Using the string "computer" as the key, pull each matching line out of the records below.

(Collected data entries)
======
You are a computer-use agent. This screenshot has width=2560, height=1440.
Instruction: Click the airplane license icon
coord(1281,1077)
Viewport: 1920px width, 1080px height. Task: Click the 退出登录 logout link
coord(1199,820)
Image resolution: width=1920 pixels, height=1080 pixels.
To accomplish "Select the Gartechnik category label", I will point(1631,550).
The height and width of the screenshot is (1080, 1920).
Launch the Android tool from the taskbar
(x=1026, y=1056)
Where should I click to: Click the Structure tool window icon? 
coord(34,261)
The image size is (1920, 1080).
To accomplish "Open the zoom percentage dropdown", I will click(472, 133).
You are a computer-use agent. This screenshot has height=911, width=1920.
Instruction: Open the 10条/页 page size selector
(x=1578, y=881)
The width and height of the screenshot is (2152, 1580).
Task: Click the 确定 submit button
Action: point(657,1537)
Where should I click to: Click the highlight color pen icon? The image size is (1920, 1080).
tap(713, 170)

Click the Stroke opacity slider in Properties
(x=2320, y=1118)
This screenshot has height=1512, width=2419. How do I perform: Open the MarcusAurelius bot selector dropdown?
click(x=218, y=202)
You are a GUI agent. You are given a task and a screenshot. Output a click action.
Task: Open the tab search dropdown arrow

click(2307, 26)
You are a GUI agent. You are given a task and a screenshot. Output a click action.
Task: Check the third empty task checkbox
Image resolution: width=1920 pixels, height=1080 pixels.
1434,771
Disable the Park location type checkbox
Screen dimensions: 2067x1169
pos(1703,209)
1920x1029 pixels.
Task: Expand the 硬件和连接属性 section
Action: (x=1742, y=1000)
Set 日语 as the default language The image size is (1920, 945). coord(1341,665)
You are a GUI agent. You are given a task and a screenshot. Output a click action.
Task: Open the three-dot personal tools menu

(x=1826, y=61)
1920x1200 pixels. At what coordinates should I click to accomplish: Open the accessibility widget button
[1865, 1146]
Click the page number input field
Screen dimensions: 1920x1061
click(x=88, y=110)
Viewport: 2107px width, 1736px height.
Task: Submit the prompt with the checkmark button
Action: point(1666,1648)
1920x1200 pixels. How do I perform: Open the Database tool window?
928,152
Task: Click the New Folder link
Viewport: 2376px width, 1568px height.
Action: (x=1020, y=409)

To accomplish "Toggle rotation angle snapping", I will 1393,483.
======
Exercise solution.
You are a computer-use agent. This screenshot has width=2560, height=1440.
You are a computer-use agent. This screenshot has height=911, width=1920.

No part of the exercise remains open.